Iran denies harboring de facto al-Qaeda leader

Iran denies harboring de facto al-Qaeda leader
2023-02-17T13:46:13+00:00

Shafaq News/ Iran's permanent mission to the United Nations in New York on Wednesday rejected a report by the world body's experts that has said de facto al-Qaeda leader Saif al-Adl is currently based in Iran.

"It is worth noting that the address for the so-called newly appointed al-Qaeda leader is incorrect," the Iranian mission announced on Twitter.

Casting the UN report as "misinformation," the mission said on Twitter it could "potentially hinder efforts to combat terrorism." According to the Iranian mission, al-Qaeda as a global network was dismantled following the 2011 death of its leader Osama bin Laden.

The UN report, released on Monday, relied on findings by many member states and described Adl's "presence in the Islamic Republic of Iran" as a "fact."

On Wednesday, the same assertion was repeated by the US government, which has placed a $10 million bounty on Adl over his role in deadly bombings targeting American embassies in Tanzania and Kenya back in 1988.

But addressing US authorities, Iran's Foreign Minister Hossein Amir-Abdollahian dismissed the accusation as a "failed campaign of Iranophobia." In a tweet on Thursday, he also advised Washington against giving "the wrong address" on terrorism, claiming that it was the US government that created such groups as al-Qaeda and the Islamic State.

A formal announcement on al-Adl's leadership has yet to be made by al-Qaeda, whose last leader Ayman al-Zawahiri was killed in a US airstrike in Afghanistan last year.

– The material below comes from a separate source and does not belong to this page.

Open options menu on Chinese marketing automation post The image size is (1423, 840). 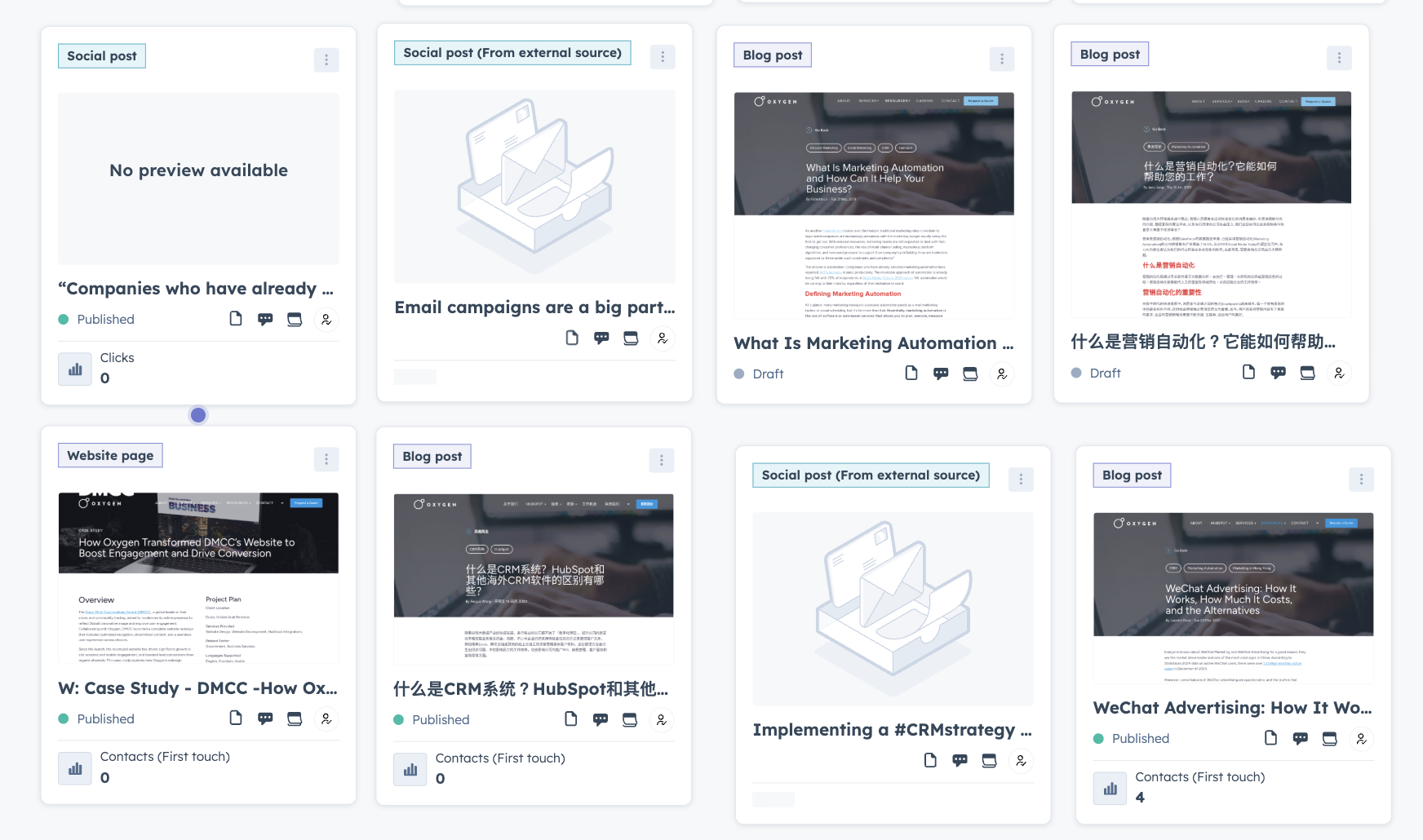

Those delays, according to the UN report, were caused by "sensitivity to Afghan Taliban concerns" in making public acknowledgment of Zawahiri's death.

The perceived reluctance of al-Qaeda as a Sunni extremist group to target Iranian interests despite fundamental ideological differences with the Shiite government in Tehran has left room for speculation on possible links and exchanges between the two sides.

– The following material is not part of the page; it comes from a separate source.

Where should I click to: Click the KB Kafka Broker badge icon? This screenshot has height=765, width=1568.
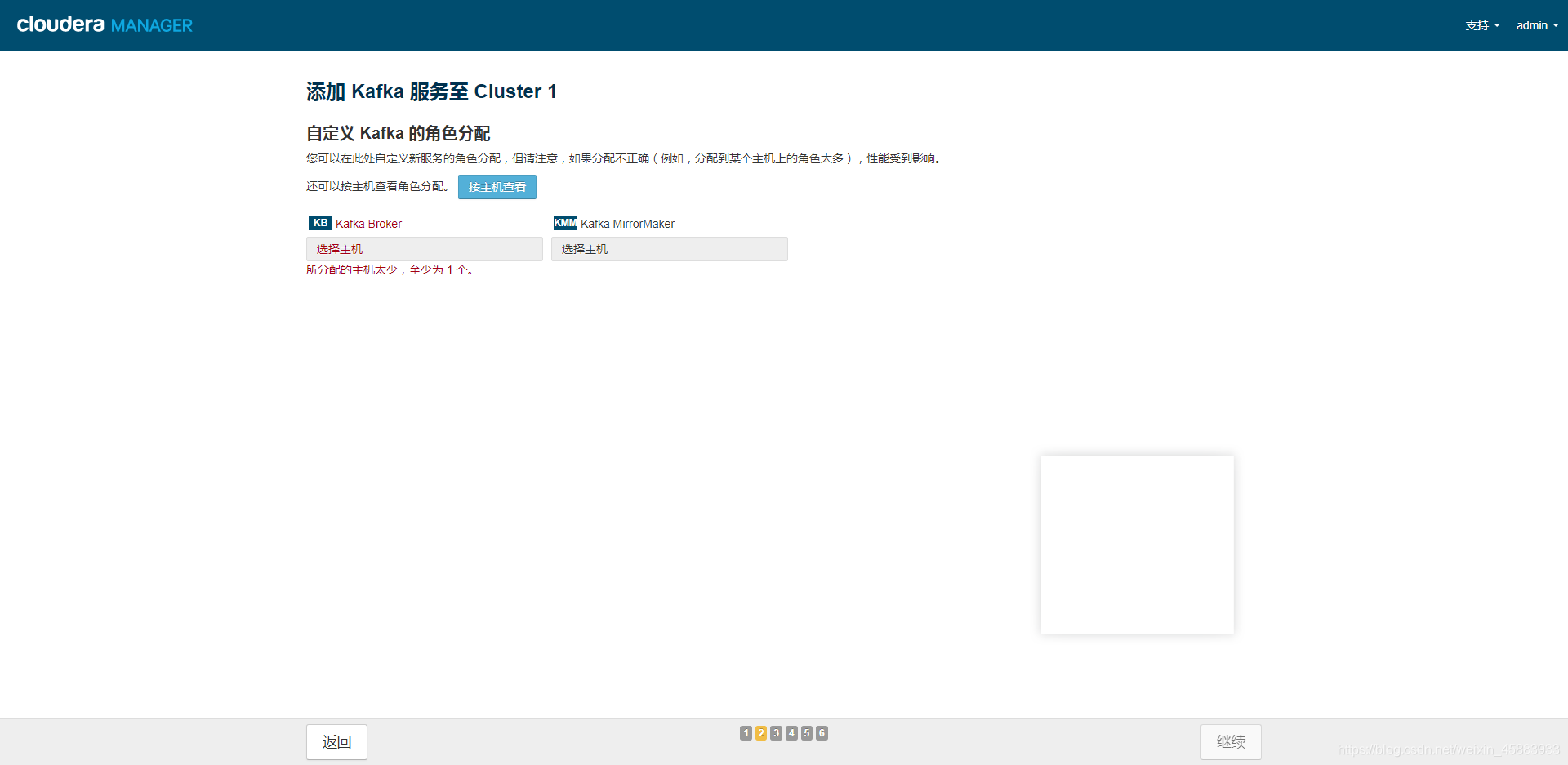point(319,223)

The latest UN report came against the backdrop of older accusations Iran has been facing over providing safe heavens to the al-Qaeda leadership. In January 2021, US Secretary of State Mike Pompeo alleged that al-Qaeda had found "a new home base" in Iran, as Islamic Republic officials were allowing the group to "set up its operational headquarters and fundraise from within Iranian territory."

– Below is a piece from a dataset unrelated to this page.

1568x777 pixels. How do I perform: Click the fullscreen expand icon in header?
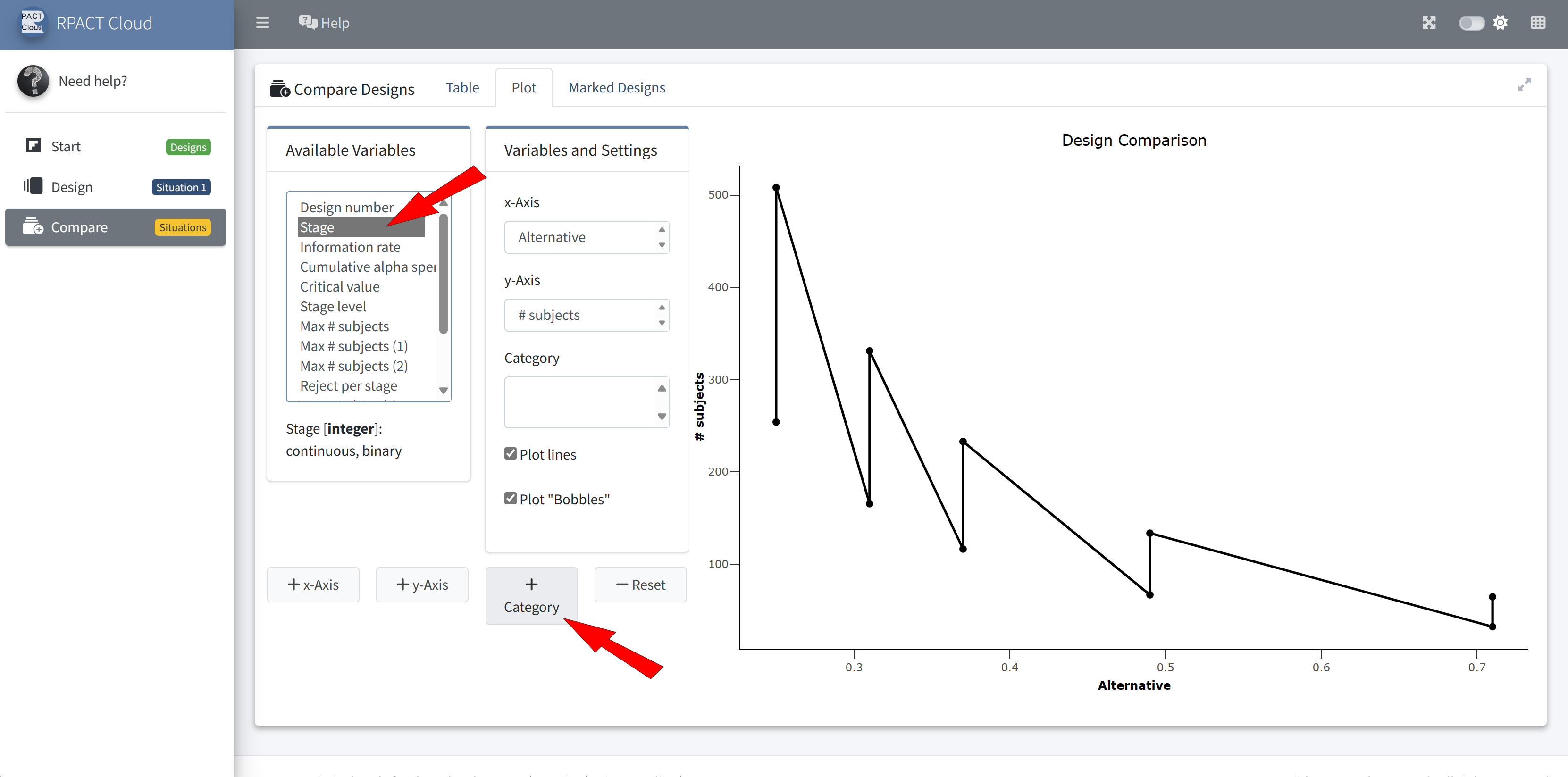(x=1429, y=23)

Also, in late 2020, a New York Times report said the group's second-in-command, Abu Muhammad al-Masri, was shot dead by US-linked Israeli operatives on a Tehran street in an apparently secret operation. The report was published three months after the assassination.

At the time, Iran's Foreign Ministry dismissed the entire Masri saga as part of a full-scale "economic, intelligence and psychological war," saying the United States and Israel were "leaking fabricated information to the media."

Adl, 62, is a former Egyptian special forces lieutenant-colonel and figure in the old guard of al-Qaeda.

He helped build the extremist group's operational capacity and trained some of the hijackers who took part in the September 11, 2001 attack on the US, according to the US Counter Extremism Project.

He has been in Iran since 2002 or 2003, at first under house arrest but later free enough to make trips to Pakistan, according to Ali Soufan, a former FBI counter-terrorism investigator.

"Saif is one of the most experienced professional soldiers in the worldwide [extremist] movement, and his body bears the scars of battle," Soufan wrote in a 2021 article for the West Point Combating Terrorism Center’s CTC Journal.

"When he acts, he does so with ruthless efficiency," he said.